Jyrinx jyrinx_list@mindspring.com
Wed, 25 Dec 2002 16:34:21 -0800


Glynn Clements wrote:

>Jyrinx wrote:
>
>  
>
>>>[...] and
>>>the inability to handle exceptions (the actual exception won't occur
>>>until after e.g. getContents has returned).
>>>      
>>>
>>But how does this differ from strict I/O? I mean, say there's a disk 
>>error in the middle of some big file I want to crunch. Under traditional 
>>I/O, I open the file and proceed to read each piece of data, process it, 
>>and continue to the next one, reading the raw data only as I need it. 

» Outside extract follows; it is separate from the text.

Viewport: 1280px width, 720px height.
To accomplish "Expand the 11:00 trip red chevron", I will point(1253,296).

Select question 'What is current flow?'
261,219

>>When I hit the error, an exception will be thrown in the middle of the 
>>operation. In lazy I/O, I might use getContents to get all the 
>>characters lazily; the getContents call will read each piece of data as 
>>it's needed in the operation - in other words, the data is read as the 
>>program uses it, just like with traditional I/O. And when the error 
>>occurs, the operation will be unceremoniously interrupted, again the 
>>same as by strict I/O. In mean, if an exception is thrown because of a 
>>file error, I can't hope to catch it in the data-crunching part of the 
>>program anyway ...
>>    
>>
>
>No, but with strict I/O, you are bound to be "within" the IO monad
>when the exception is thrown, so you *can* catch it.
>
>If you are just going to allow all exceptions to be fatal, and don't
>need any control over I/O ordering, you may as well just use lazy I/O. 

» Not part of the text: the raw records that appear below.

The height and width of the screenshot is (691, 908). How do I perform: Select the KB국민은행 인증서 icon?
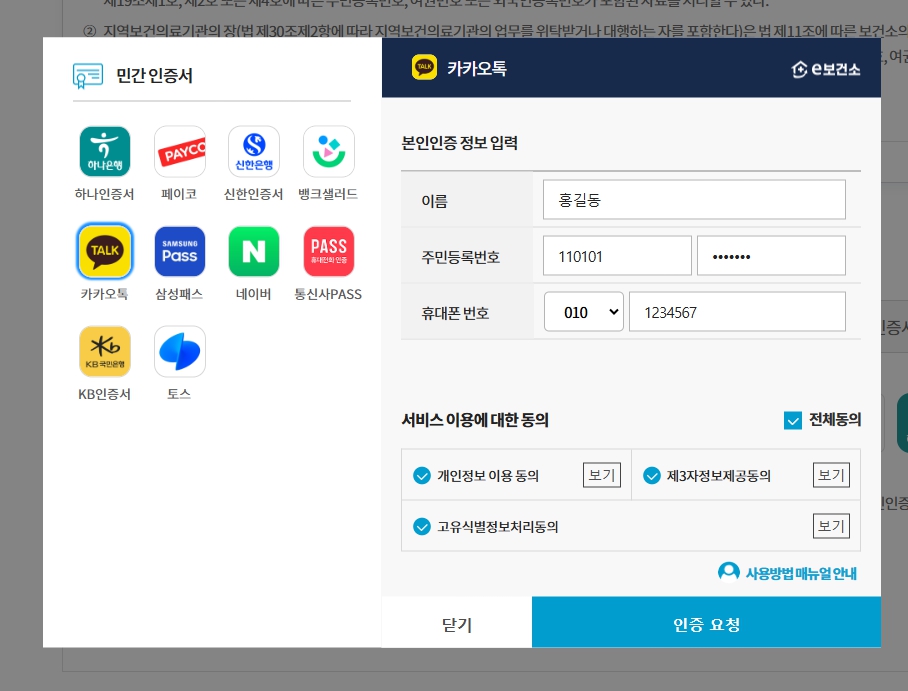pos(102,351)
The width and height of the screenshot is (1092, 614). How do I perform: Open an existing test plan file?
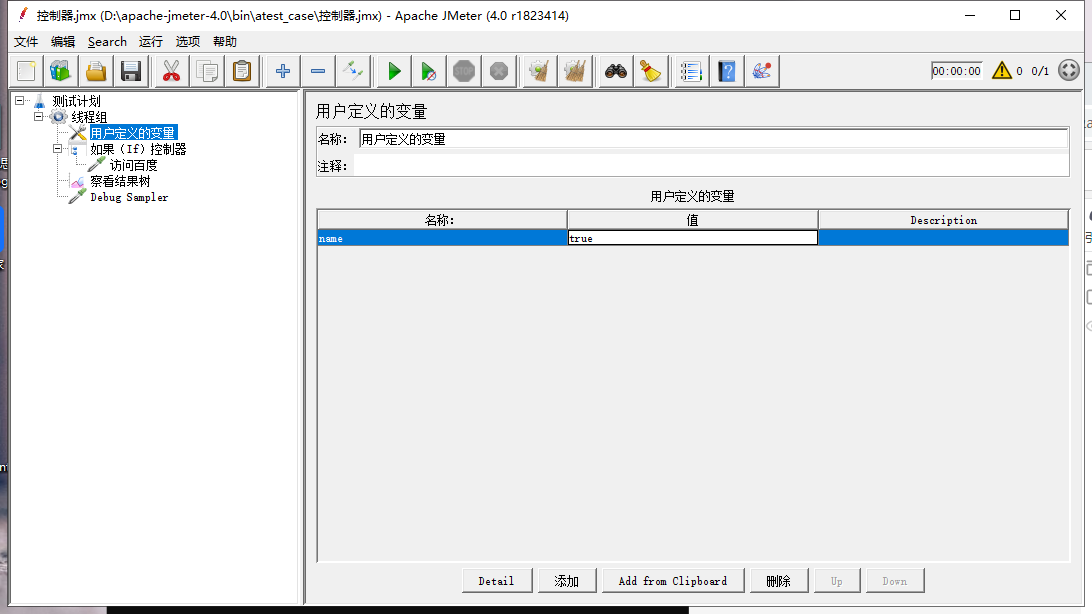pyautogui.click(x=96, y=71)
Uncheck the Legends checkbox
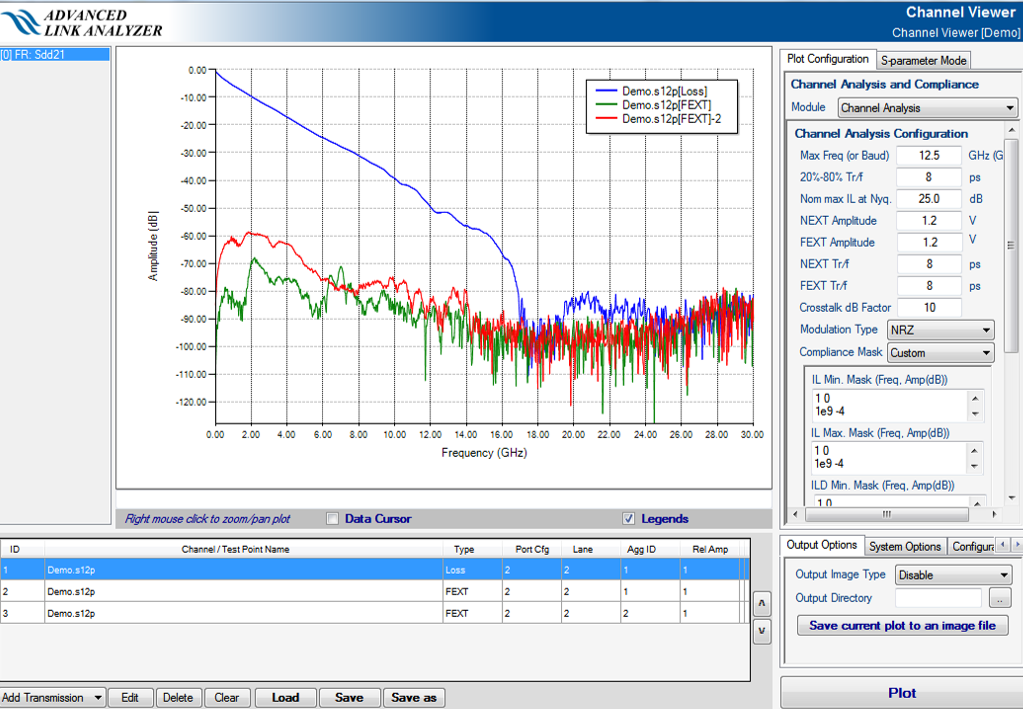The width and height of the screenshot is (1023, 709). point(628,519)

>However, if you are writing real software as opposed to just toy
>programs, you have to handle exceptions; e.g. a web browser which died
>every time that a server refused a connection wouldn't be of much use.
>
Sure - and that's why I don't do *everything* in purely-functional-land. 

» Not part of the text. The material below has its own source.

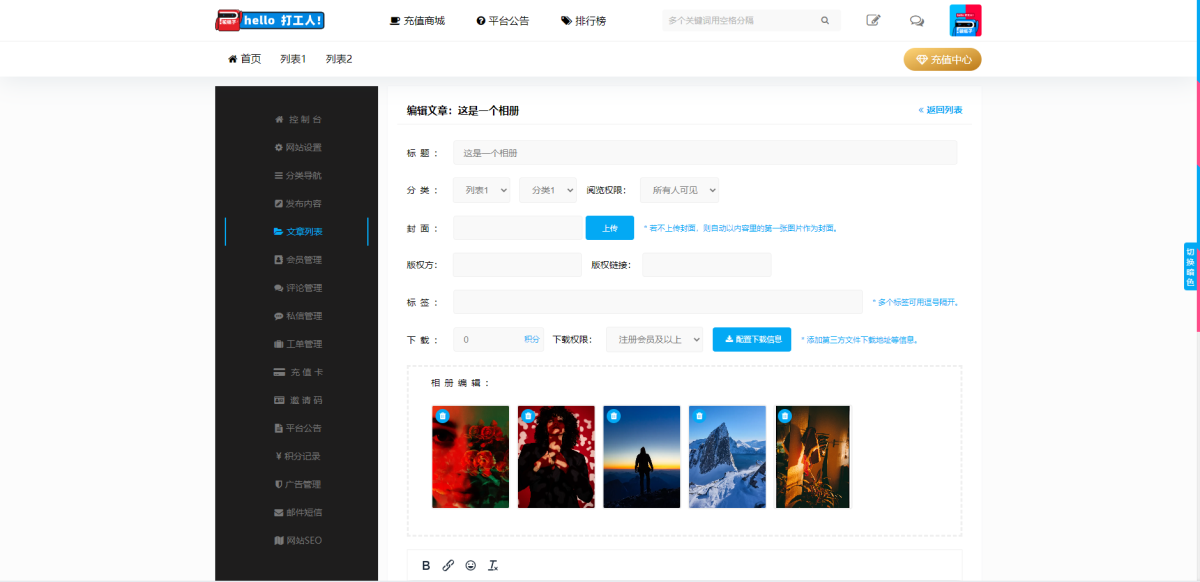Remove the snowy mountain photo via trash icon
The height and width of the screenshot is (582, 1200).
[699, 416]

I suppose what I'm going for is separation of concerns: Anything with 
any business catching exceptions should be in the IO monad; 
calculations, transformations, etc., which depend on such a continuous 
stream of data couldn't deal with the exception if I wanted them to, but 
the IO code that invokes them can. In the Web browser example, I imagine 
(and this is off the top of my head) that a major functional part of the 
program would be a function that takes a bunch of HTML (presumably 
passed as a lazy stream from a server, achieved in the IO monad), 
processes it, and renders a bunch of graphical data for the screen (of 
which IO code could control the display). If a connection is refused, IO 
code catches the error before it can pass the stream to the rendering 
function; if a connection is cut off or something, the rendering code 
can't deal with that, and the exception gets caught back in I/O-land.